• _Task to carry out_
Note each line in the data holding the string "height" and report it.

• _Extracted information_

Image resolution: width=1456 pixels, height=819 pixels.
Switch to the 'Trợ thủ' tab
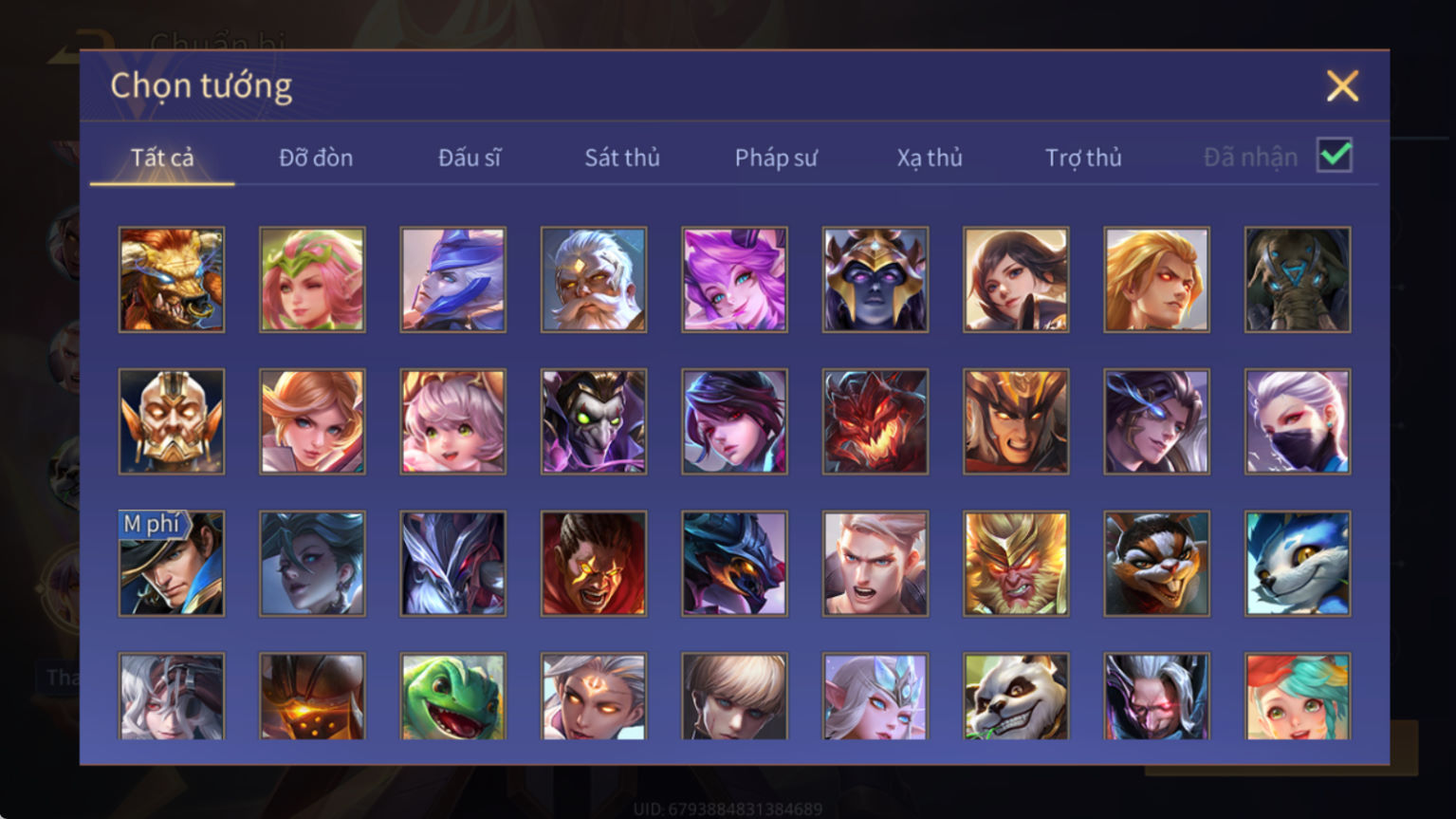[x=1083, y=158]
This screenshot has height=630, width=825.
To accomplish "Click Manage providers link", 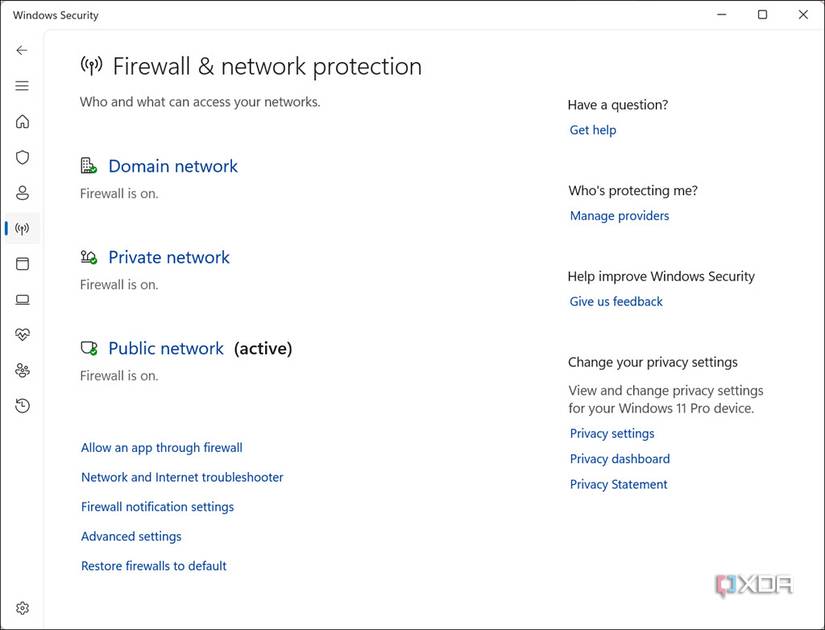I will [x=619, y=216].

• _Written solution_
Image resolution: width=1456 pixels, height=819 pixels.
This screenshot has height=630, width=825.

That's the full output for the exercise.